# bandsaw blades



## jimmyjames (Aug 27, 2013)

Good morning all, I'm going to order some blades this morning so I can have them here by Friday when my band saw gets here, the only company that I can find to get them here by then is grizzly, they sell a 154 1/2" x 1 1/4" blade 1.3tpi hook carbon blade for about $30, anybody used they're blades? I looked into the blades that mike1950 mentioned but they have a 6-14 day shipping.....


----------



## Mike1950 (Aug 27, 2013)

Have not used nor seen recommended Grizz blades. Maybe order a couple -then decide on other choices- I cannot tell you about supercut shipping- they are only 30 miles from me. Del shisler ( sorry about spelling del) has ordered from florida- he could probably tell.


----------



## jimmyjames (Aug 27, 2013)

I'm just ordered 1of them to get my by for this weekend, I will be looking into getting a better blade after the weekend. The best price I have found is the brand you mentioned mike


----------



## haddenhailers (Aug 27, 2013)

jimmyjames said:


> Good morning all, I'm going to order some blades this morning so I can have them here by Friday when my band saw gets here, the only company that I can find to get them here by then is grizzly, they sell a 154 1/2" x 1 1/4" blade 1.3tpi hook carbon blade for about $30, anybody used they're blades? I looked into the blades that mike1950 mentioned but they have a 6-14 day shipping.....



Here's where I order mine from. Great price and quick turn around!

http://www.bibbtool.com/bandsaw_blades.php

Hope that helps!

Andrew


----------



## Mike1950 (Aug 27, 2013)

jimmyjames said:


> I'm just ordered 1of them to get my by for this weekend, I will be looking into getting a better blade after the weekend. The best price I have found is the brand you mentioned mike



Jimmy they are good blades and they have been in biz since the 60's


----------



## justturnin (Aug 27, 2013)

I get my BS blades from woodcraftbands.com. They typically ship the same day if you call early enough. I am looking on their catalog and the offer 1.25" 1.3H blades on there. Says they are Lenox Woodmaster blades.


----------



## Carl Fisher (Aug 27, 2013)

justturnin said:


> I get my BS blades from woodcraftbands.com.

====

**Exercise tasks:**
a - In the bandsaw blades thread, how far away from Mike1950 is Supercut?
b - Reproduce the bandsaw blades thread word for word, starting at the words "## justturnin (Aug" and ending after "Fisher (Aug 27, 2013)".

**Collected material:**

====

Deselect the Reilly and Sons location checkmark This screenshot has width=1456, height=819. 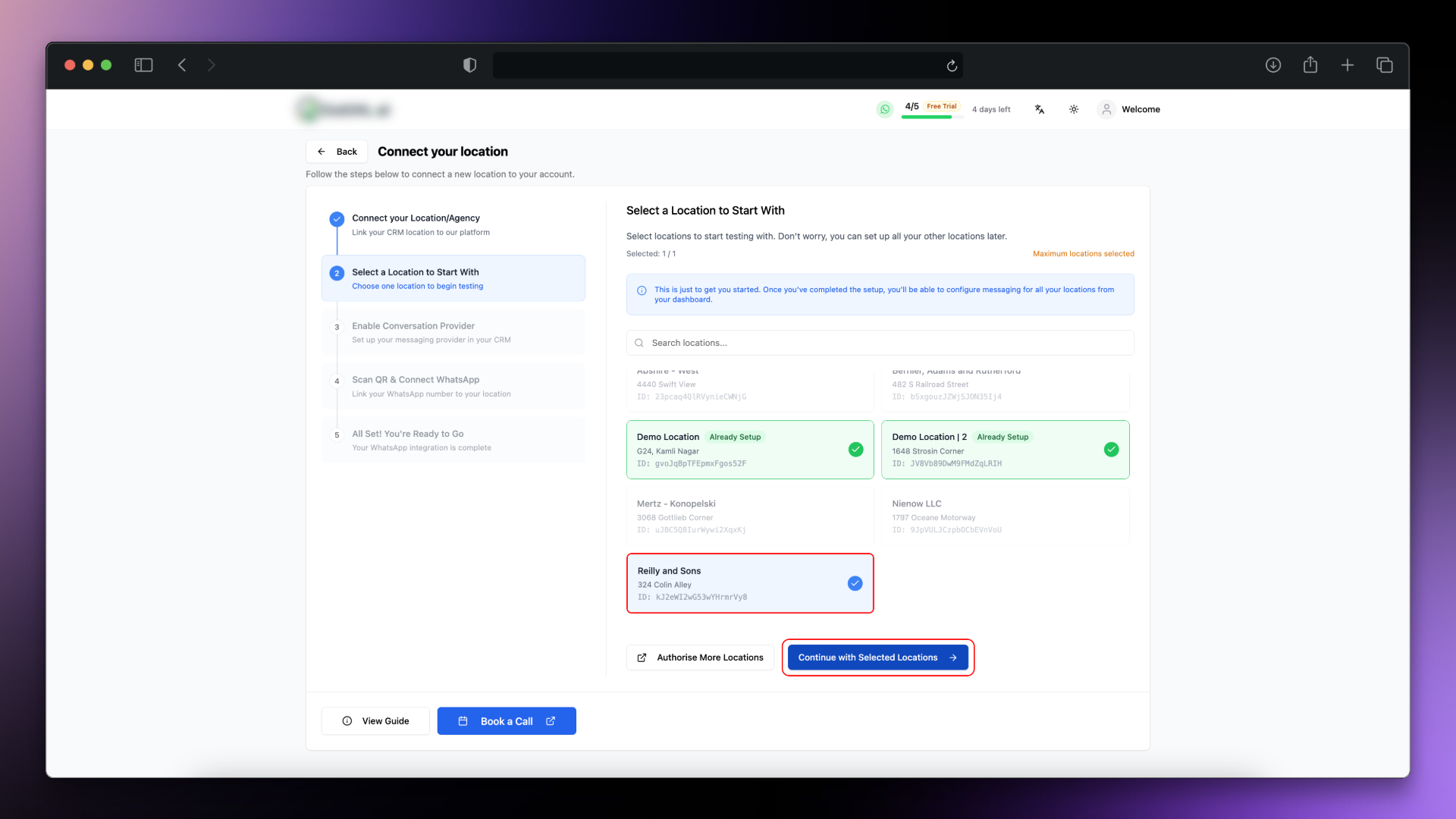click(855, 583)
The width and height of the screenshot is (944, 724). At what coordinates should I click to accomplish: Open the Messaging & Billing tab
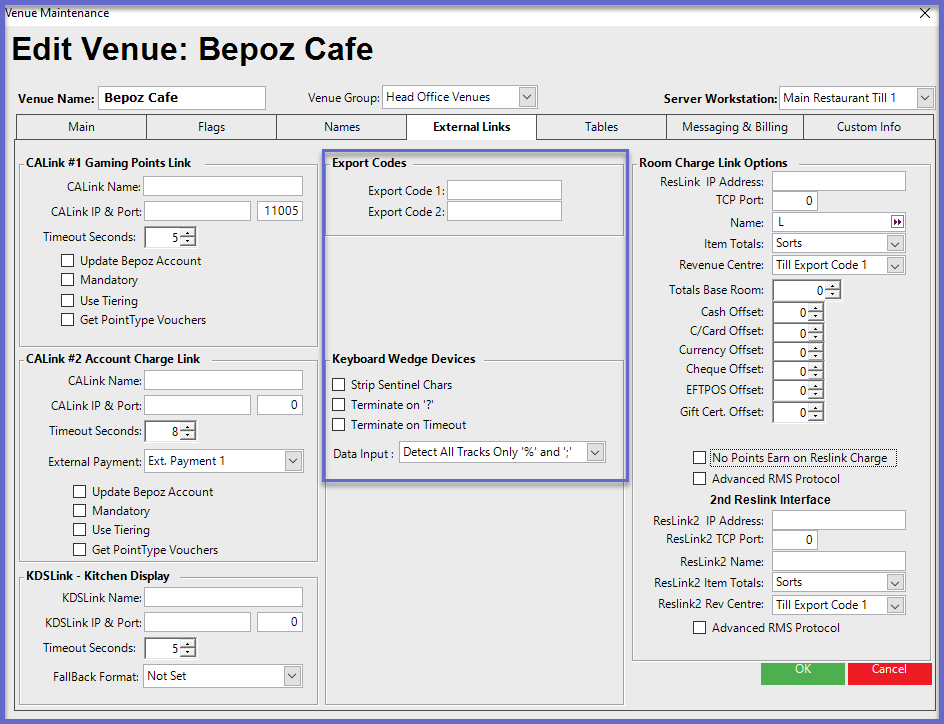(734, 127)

====

**Expected outputs:**
a - 30 miles.

b -
## justturnin (Aug 27, 2013)

I get my BS blades from woodcraftbands.com. They typically ship the same day if you call early enough. I am looking on their catalog and the offer 1.25" 1.3H blades on there. Says they are Lenox Woodmaster blades.


----------



## Carl Fisher (Aug 27, 2013)